**Source document**
= Beginning of Section =

Case 1 — LSCD With a Tight Scleral Fit (OD)
This OD case was described by the clinician as limbal stem cell deficiency (LSCD) with a tight scleral lens fit. Visible conjunctival redness and limbal-adjacent vascular changes appear in a complex ocular surface—not a simple “fit accepted” presentation.
In LSCD, the limbal region is clinically sensitive. A tight fit may raise concern for haptic pressure, reduced tear exchange, or stress near the limbal zone. Documentation here is not only about central vault. Clinicians may also review limbal clearance, edge alignment, and conjunctival response when deciding whether the fit is protecting the ocular surface or adding mechanical stress.
Case 2 — Keratoconus With a Scleral Lens (OD)
This OD case shows a clinician-described keratoconus patient wearing a scleral lens. The capture provides a clear anterior segment view for discussing lens centration, coverage over an irregular cornea, and limbal relationship.
Keratoconus fitting is highly individualized. A single image does not confirm the final fit. It can, however, help patients and trainees understand why irregular corneas often need specialty lens management, regular review, and parameter changes over time. Repeat captures may support comparison of lens position and ocular surface appearance across visits.

= End of Section =

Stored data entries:
= Beginning of Section =

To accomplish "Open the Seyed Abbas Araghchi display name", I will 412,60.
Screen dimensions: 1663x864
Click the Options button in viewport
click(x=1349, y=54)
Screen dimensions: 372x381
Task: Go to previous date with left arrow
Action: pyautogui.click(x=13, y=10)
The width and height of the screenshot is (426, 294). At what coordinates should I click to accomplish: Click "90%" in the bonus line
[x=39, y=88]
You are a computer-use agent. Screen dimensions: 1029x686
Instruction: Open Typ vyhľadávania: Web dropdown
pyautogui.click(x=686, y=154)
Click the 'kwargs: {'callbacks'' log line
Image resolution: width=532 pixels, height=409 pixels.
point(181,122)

= End of Section =
= Beginning of Section =

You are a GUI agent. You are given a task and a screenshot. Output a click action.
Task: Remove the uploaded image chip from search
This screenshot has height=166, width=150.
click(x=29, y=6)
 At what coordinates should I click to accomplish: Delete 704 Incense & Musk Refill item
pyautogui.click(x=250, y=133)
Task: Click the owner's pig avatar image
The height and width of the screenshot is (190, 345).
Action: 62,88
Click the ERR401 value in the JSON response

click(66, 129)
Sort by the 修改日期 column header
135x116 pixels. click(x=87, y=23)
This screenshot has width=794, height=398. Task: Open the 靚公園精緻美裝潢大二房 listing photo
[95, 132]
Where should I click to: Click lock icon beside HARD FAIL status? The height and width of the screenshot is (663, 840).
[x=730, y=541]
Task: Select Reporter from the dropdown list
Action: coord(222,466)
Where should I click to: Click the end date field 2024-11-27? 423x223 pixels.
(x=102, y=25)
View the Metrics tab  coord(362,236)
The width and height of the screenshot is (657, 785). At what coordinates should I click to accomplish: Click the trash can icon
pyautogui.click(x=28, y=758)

= End of Section =

**Work task 1**
From the scleral lens case descriptions, write out the part that opens with the words containing "In LSCD, the" and closes with "and limbal relationship.".
**Work task 2**
In the scleral lens case descriptions, what may clinicians review besides central vault when assessing the tight fit in the LSCD case?

**Task solution 1**
In LSCD, the limbal region is clinically sensitive. A tight fit may raise concern for haptic pressure, reduced tear exchange, or stress near the limbal zone. Documentation here is not only about central vault. Clinicians may also review limbal clearance, edge alignment, and conjunctival response when deciding whether the fit is protecting the ocular surface or adding mechanical stress.
Case 2 — Keratoconus With a Scleral Lens (OD)
This OD case shows a clinician-described keratoconus patient wearing a scleral lens. The capture provides a clear anterior segment view for discussing lens centration, coverage over an irregular cornea, and limbal relationship.

**Task solution 2**
Limbal clearance, edge alignment, and conjunctival response.